Renditen deutscher Anleihen im leichten Rückgang – Handelskonflikte und Notenbankstreitigkeiten belasten Märkte
Die Bundesanleihen verzeichneten am Dienstag einen leichten Rückgang. Der Euro-Bund-Future, als wegweisender Indikator, sank um 0,08 Prozent und notierte bei 130,34 Punkten, während die Rendite für zehnjährige Bundesanleihen auf 2,62 Prozent kletterte. Dies spiegelt sich auch in den meisten anderen Ländern der Eurozone wider, wo die Renditen ebenfalls moderat anstiegen.
Ein beherrschendes Thema an den Finanzmärkten bleibt die Zollpolitik, geprägt durch die rigorosen Maßnahmen von US-Präsident Donald Trump.
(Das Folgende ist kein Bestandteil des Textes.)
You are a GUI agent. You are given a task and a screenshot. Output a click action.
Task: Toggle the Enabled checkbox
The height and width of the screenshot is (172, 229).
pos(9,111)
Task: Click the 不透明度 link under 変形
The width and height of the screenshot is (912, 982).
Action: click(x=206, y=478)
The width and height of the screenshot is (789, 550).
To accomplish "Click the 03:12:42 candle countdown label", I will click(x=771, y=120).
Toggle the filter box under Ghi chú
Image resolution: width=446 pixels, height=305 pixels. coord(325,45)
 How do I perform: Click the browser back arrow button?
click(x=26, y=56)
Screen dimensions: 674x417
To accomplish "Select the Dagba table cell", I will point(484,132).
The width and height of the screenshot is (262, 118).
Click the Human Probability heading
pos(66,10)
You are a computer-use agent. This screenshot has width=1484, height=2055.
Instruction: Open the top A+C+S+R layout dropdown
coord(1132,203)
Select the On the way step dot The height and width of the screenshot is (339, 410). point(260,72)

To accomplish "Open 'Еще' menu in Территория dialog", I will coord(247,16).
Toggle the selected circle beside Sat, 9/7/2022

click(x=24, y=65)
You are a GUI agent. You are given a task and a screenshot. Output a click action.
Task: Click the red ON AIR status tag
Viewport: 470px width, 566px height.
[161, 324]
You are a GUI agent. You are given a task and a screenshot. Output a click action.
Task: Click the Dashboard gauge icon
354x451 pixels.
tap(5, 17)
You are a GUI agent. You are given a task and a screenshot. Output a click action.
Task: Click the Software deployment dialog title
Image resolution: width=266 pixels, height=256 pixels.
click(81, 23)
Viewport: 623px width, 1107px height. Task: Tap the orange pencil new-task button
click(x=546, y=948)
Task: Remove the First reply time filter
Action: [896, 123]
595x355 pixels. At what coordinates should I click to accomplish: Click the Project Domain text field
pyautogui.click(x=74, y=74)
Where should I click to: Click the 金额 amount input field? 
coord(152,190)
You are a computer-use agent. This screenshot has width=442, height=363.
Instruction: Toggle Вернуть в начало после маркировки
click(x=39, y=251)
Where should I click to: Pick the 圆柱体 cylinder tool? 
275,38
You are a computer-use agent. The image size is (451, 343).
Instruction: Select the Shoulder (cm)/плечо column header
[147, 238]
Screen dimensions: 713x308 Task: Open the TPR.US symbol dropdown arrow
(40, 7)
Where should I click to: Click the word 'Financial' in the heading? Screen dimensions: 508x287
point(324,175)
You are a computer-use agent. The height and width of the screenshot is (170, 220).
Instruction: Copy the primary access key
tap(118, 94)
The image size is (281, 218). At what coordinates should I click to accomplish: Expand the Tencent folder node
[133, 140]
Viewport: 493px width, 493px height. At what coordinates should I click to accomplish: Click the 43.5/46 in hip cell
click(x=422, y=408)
Der nahende Stichtag, der 1. August, könnte entscheidend werden, sollten die laufenden Verhandlungen zwischen der Europäischen Union und den USA ergebnislos bleiben. In einem solchen Fall drohen Importabgaben von 30 Prozent seitens der USA, worauf die EU mit entsprechenden Gegenmaßnahmen reagieren will.
Parallel dazu hält der aggressive Ton der US-Regierung gegenüber der Federal Reserve an. Insbesondere US-Finanzminister Scott Bessent drängt auf eine Überprüfung der Renovierung der Zentralbankzentrale in Washington. Präsident Trump nutzt die Gelegenheit, Druck auf Fed-Chef Jerome Powell auszuüben, indem er wiederholt Zinssenkungen fordert. Potenzielle Verfehlungen bei den Umbauarbeiten könnten dabei als Hebel für eine mögliche Ablösung Powells dienen.